Christine White, MD, Ilene Staff, PhD, Tara McLaughlin, PhD, Joseph Tortora, MS, Kevin Pinto, BS, Akshay Gangakhedkar, BS, Alison Champagne, MPH, Joseph Wagner, MD
Hartford Hospital, Hartford, CT

BACKGROUND Decipher score (GenomeDx Biosciences) is a genomic classifier that predicts the 5-year risk of metastasis after radical prostatectomy (RP). Decipher score may also be used to guide the timing of adjuvant vs. salvage radiotherapy. We examined the ability of Decipher to predict biochemical recurrence (BCR) and to impact clinical decision making. METHODS We identified post-RP Decipher tests ordered for adverse pathology between 1/1/14 and 8/31/18. BCR was defined as a PSA>0.02 ng/mL. Decipher score was analyzed as both a continuous and categorical variable (high ≥.60, low/intermediate < .60). Kaplan-Meier analysis was used to examine the relationship between Decipher score and time to BCR (in months). Multivariate analysis with Cox Regression analyzed the relationships between Decipher score, pre-op PSA, pathologic Gleason, margin status and stage. We then focused on a subset of men with early BCR (eBCR; PSA >.02 and <.20 ng/mL) and categorized them into low/intermediate- vs. high-risk Decipher score. Logistic regression was used to determine if those with high scores were more likely to get salvage treatment. RESULTS A total of 208 patients underwent RP for prostate cancer with subsequent Decipher testing during the study period; 10 had no PSA follow-up. Of the 198 analyzed, 62%, 38%had high and low/intermediate risk Decipher scores, respectively and 51% had a BCR. The sample was characterized by unfavorable pathology. Over half (58.6%) had Gleason Grade Group 4+3 or higher and most (70.7%) had stage 3 disease or higher. Median (IQR) follow-up was 12.0 (6.6, 18.8) months. Decipher score was significantly associated with time to BCR (p = .02; Figure 1) but was not an independent predictor in multivariate analysis (p=.282). Among the 67 men with eBCR, those with high-risk Decipher scores were more likely to receive salvage treatment (59.5%) than those with non high-risk scores (20%; p = .001).

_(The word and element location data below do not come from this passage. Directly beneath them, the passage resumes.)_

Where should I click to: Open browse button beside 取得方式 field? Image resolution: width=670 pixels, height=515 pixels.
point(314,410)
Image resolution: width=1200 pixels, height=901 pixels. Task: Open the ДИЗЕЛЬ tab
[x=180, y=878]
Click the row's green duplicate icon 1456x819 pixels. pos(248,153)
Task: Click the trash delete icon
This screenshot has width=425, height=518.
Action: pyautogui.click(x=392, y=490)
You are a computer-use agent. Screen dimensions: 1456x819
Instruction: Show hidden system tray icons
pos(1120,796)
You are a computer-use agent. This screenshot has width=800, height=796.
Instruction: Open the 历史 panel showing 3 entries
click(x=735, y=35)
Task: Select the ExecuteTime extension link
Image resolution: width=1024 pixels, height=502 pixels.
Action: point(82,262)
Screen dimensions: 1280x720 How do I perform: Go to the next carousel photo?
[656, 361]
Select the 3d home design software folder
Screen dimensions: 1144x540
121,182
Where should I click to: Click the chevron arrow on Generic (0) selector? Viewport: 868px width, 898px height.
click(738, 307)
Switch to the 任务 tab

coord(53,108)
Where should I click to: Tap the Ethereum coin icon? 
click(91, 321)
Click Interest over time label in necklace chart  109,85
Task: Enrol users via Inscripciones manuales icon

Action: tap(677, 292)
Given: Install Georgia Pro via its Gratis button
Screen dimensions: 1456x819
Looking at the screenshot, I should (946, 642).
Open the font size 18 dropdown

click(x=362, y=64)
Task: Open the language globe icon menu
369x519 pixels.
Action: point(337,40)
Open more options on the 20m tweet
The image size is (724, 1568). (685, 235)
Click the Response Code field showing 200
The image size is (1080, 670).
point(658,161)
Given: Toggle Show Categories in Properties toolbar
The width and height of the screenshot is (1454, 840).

This relationship was significant independent of pre-operative PSA, Gleason Grade Group, margin status and stage (OR = 4.20, p = .03). CONCLUSIONS High decipher score is a significant predictor of BCR in this population of men with unfavorable pathology and is being incorporated into patient counseling to inform early treatment decisions. Further research should focus on long-term outcomes for patients for whom Decipher score was used to guide treatment strategy vs. those for whom it wasn’t.